If you need time-critical CV tasks but are limited to the RaspberryPi Zero, you might want to go the extra mile and do as much of your CV pipeline as you can on the hardware, the VideoCore IV. This is only really a good choice if you need better performance than what OpenCV offers you, at all costs. If you don't have space, power or cost limitations, a more powerful RasperryPi or a Tinkerboard is probably way easier and better.

Why both GL and QPU?

The QPU is the parallel vector processor in the VideoCore IV chip. The OpenGL ES 2.0 implementation uses the QPU hardware, so by using the GL path you can use the QPU without getting into it's details. However, the overhead of the GL implementation is really quite a lot. If you need the best performance, you can skip the GL layer and program the QPU directly in assembly code.
The GL way is easier to implement and, given examples, relatively painless. However, your framerate is pretty much capped at 60fps and processing capabilities are limited.
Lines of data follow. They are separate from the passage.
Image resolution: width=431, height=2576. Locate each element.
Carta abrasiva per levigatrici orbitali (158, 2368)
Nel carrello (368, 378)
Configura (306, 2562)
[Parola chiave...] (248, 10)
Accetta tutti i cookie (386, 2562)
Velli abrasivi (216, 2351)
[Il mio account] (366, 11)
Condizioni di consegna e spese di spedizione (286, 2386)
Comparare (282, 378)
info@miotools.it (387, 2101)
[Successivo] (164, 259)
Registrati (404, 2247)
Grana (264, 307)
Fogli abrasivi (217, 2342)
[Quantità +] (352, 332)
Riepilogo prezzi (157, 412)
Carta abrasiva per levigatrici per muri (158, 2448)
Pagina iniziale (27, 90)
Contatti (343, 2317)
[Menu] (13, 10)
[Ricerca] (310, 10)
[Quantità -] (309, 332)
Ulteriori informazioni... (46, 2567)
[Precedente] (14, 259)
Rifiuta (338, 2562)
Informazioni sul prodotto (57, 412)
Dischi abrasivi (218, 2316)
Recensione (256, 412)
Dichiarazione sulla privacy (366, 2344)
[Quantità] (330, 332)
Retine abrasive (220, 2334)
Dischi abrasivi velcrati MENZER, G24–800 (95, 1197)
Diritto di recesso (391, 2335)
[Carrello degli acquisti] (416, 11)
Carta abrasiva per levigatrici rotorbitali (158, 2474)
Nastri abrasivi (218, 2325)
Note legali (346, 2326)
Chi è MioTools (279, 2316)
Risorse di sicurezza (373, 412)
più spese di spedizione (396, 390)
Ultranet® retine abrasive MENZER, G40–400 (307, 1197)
Your processing time is measured in tens of milliseconds when dealing with high resolutions (1640x1232) for any shader that is a bit more complex.
The QPU way is a lot more involved, requires potentially weeks of research (maybe less if my examples serve their intended purpose), and errors are guaranteed. However, by directly using the QPUs instruction set, you can optimize your algorithm to fit the QPUs pecularities and ultimately achieve a much better framerate. Even with higher resolutions or more complex shaders the frame time is generally measured in milliseconds.

ZeroCompat

As seen in Issue #1, the Zero currently has issues reliably reading from the camera frames using the TMU. It can do so just fine using the VDR (VPM DMA) hardware, but not using the TMU. It can use the TMU just fine if you just copy the camera frame buffer into another buffer (even of the same type, in shared memory), but not on buffers directly from the camera pipeline. This issue is more prevelant when executing the program in parallel, with some programs working fine if only executed on one QPU at a time, and some failing even then. See MakersVR for a workaround which uses a separate QPU program first to copy the camera frame using VDR+VDW (VPM DMA), until the bug is adressed (hopefully soon).

Examples?

There are some clean examples on how to use both the GL and QPU way. Look into Commands.txt for example commands to invoke these examples. To compile the qpu_programs, you first need to make and install vc4asm.

GL

  1. GLCV (main_gl): Simple program executing only a simple shader blitting the camera frame to the screen. Supports all color spaces (Y,YUV,RGB), and scales the frame to fit the screen.
  2. GLBlobs (main_gl_blobs): Executes a two-pass blob-detection shader on the image, resulting in a binary full-resolution image. Also includes a simple CPU-side connected component labeling algorithm (fast, but does not merge close-by components, so large blobs might have smaller satellite blobs around it).

    QPU

    There is currently only one program, main_qpu, which is parameterized to be able to execute all the provided qpu_programs (those need to be compiled seperately with make qpu). Look into each qpu_program file for details (especially take note of which -mode parameter each program requires!):

  3. qpu_fb_pattern: start here to experiment with the VPM (writing/reading blocks of data to/from memory in different ways) and writes it into the framebuffer to easily visualize
  4. qpu_debug_full: Debugs the access pattern of the single-program fullscreen shader. Shows in which order parts of the screen are handled in the shader.
  5. qpu_blit_full: Same fullscreen access structure as above, but actually accesses the camera frame using the TMU and writes it to the framebuffer.
  6. qpu_mask_full: Same fullscreen access structure as above, but executes a simple threshold effect on the camera frame before writing to the framebuffer. Currently a simple per-pixel 0.5 threshold value, including neighbouring pixels is not recommended in the full-screen shader.
  7. qpu_debug_tiled: Debugs the access pattern of the multi-program tiled shader. Shows in which order parts of the screen are handled in the shader.
  8. qpu_blit_tiled: Same tiled access structure as above, but actually accesses the camera frame using the TMU and writes it to the framebuffer (Warning: This program is affected by the ZeroCompat bug!)
  9. qpu_mask_tiled: This program and all it's variations do actual processing and outputting a bitmask in various different ways (Warning: This program is affected by the ZeroCompat bug!)

To see the QPU path being used in a real project, take a look at MakersVR, it uses the QPU in a complex way and also employs the ZeroCompat workaround.